El general bajó de su caballo y caminó lentamente hacia la terrible escena. Yard apretaba contra su pecho el rostro inerte de su hermano, fallecido mientras trataba de proteger la tienda donde descansaba el otro, y al que varias flechas habían atravesado el corazón. El general se postró ante los hermanos, y aguardó unos instantes, toda vez que el llano del que había sobrevivido se apagaba, por la propia inercia del esfuerzo, y quedó poco a poco reducido a un murmullo de dolor infinito. Luego descolgó las cenizas del fénix sin alas y las colocó alrededor del cuello de Yard, que apenas se daba cuenta de lo que ocurría a su alrededor.
Las lágrimas que cayeron en el colgante permanecían aún húmedas cuando, horas más tarde, se realizó una gran pira funeraria para honrar e incinerar a los fallecidos.

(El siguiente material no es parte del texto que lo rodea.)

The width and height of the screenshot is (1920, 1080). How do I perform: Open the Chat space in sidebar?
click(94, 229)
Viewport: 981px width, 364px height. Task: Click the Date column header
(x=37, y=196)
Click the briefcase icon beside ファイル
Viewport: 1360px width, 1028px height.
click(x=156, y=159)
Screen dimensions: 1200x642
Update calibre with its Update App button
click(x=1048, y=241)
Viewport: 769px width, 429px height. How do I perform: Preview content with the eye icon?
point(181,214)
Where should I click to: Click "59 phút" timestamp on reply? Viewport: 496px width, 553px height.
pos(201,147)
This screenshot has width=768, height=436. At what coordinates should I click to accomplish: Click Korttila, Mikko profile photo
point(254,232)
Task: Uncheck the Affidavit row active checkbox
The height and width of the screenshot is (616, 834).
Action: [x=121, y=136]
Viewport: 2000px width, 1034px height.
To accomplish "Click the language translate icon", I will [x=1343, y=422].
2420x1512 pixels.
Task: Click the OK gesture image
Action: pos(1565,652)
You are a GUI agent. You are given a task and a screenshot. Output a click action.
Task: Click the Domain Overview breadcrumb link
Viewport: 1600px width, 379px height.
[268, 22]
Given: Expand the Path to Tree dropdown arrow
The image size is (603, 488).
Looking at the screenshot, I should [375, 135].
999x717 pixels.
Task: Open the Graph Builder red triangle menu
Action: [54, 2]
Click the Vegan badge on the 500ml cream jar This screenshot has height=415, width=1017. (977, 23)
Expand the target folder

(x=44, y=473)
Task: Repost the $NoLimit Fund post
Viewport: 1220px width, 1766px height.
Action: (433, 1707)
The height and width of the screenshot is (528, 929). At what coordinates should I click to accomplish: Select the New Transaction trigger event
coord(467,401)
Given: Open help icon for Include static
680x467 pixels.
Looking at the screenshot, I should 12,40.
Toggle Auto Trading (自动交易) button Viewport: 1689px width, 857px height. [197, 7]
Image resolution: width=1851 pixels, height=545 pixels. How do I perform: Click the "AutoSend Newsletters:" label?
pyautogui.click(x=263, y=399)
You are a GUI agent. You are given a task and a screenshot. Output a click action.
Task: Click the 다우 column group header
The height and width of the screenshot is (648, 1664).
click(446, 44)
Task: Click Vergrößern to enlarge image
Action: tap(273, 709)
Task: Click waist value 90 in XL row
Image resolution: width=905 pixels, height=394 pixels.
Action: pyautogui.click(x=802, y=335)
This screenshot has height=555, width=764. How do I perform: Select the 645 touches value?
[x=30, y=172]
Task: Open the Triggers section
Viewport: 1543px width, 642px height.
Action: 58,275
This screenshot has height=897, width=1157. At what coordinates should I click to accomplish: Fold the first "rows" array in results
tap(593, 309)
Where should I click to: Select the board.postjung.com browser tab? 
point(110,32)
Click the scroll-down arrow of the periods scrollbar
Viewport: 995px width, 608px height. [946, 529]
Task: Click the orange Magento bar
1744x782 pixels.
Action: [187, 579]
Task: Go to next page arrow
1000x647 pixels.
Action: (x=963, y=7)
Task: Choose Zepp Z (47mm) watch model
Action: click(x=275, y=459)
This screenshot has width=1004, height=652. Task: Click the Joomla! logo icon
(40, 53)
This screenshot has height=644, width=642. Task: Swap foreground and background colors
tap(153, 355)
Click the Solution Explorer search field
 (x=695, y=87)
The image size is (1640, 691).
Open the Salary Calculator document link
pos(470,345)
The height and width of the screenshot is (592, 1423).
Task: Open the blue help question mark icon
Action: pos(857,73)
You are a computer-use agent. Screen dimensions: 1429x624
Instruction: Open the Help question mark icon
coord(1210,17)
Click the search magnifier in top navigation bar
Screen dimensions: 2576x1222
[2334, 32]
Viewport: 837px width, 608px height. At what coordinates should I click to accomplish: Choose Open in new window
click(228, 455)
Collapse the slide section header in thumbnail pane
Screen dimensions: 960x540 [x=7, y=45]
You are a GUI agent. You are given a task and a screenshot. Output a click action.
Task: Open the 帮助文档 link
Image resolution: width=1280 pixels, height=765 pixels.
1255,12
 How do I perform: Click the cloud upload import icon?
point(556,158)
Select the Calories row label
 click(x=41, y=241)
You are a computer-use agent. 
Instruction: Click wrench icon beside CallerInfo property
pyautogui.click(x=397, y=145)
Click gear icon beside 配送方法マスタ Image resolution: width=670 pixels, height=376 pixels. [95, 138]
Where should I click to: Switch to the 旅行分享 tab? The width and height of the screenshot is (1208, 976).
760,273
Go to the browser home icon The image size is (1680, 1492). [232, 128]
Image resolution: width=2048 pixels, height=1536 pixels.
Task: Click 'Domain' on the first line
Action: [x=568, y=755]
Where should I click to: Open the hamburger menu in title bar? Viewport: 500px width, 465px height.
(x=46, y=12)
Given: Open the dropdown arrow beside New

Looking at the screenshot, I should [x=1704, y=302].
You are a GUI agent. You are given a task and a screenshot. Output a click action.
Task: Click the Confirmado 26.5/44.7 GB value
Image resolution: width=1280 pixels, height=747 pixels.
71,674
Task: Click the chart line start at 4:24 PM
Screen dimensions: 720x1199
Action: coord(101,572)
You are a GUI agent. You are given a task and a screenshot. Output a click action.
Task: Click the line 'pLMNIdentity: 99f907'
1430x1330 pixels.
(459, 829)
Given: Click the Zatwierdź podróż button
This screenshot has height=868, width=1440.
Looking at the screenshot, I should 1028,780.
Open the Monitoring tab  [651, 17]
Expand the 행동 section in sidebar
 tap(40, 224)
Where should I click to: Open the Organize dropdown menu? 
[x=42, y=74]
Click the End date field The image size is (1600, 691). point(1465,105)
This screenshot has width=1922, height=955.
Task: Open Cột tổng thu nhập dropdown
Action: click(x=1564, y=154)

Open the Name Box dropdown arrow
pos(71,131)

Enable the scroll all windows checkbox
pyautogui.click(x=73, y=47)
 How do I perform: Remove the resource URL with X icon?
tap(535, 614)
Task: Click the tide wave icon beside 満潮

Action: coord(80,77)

El general dedicó unas palabras breves de homenaje, y posteriormente fueron acercándose el resto de soldados a presentar sus respetos. Para entonces la llama de la pira alcanzaba ya una altura considerable, de modo que Yard tuvo que taparse los ojos mientras sentía el calor y el crepitar de las llamas cerca.
Fue entonces cuando se dio cuenta del colgante. Se lo quitó y lo contempló en silencio durante unos segundos, mientras nuevas lágrimas acudían a su rostro con los mil y un recuerdos acumulados con su hermano Rudy a lo largo de toda una vida juntos. Entonces sostuvo el colgante con fuerza y lo arrojó a la pira, al mismo centro donde descansaban los restos de tantos valientes soldados.
Y entonces sucedió. El general y sus hombres de confianza se volvieron, asombrados por los gritos de los demás soldados, y lo que vieron los dejó sin aliento: de la gran pira, y como por arte de una extraña y milenaria magia, los cuerpos de los cientos de soldados muertos en combate abandonaban las llamas por su propio pie, milagrosamente intactos y sin rastro alguno de quemaduras o de las letales heridas que les habían llevado hasta la pira.
Cuando Yard vio que su hermano se dirigía a él, radiante como el sol del mediodía, sintió que las fuerzas le fallaban y todo comenzó a darle vueltas. Solo cuando sintió el abrazo, lleno de energía y vitalidad, que su hermano le dio para evitar la caída, supo que ya no tenía nada más que temer.
* * *
El ejército del Fénix sin Alas puso fin a la tercera gran guerra, la última de aquella etapa oscura de la que hoy nadie quiere acordarse. Compuesto por cientos de soldados inmortales, invulnerables a espadas, lanzas o mazas, fue venciendo uno a uno a todos sus enemigos hasta dejar el reino libre de cualquier amenaza.
En apenas dos años, la vida volvió a brotar en aquellas tierras y el mundo recobró un brillo especial, que hacía relucir el cielo y las nubes, que hacía despuntar las montañas con más fuerza y alzarse más alto el sol antes de iniciar su inevitable caída. Fueron nuevos días de vino y rosas, donde la sonrisa se regalaba y se podía ver, sentir y tocar con el esplendor de la juventud. Fueron tiempos hermosos.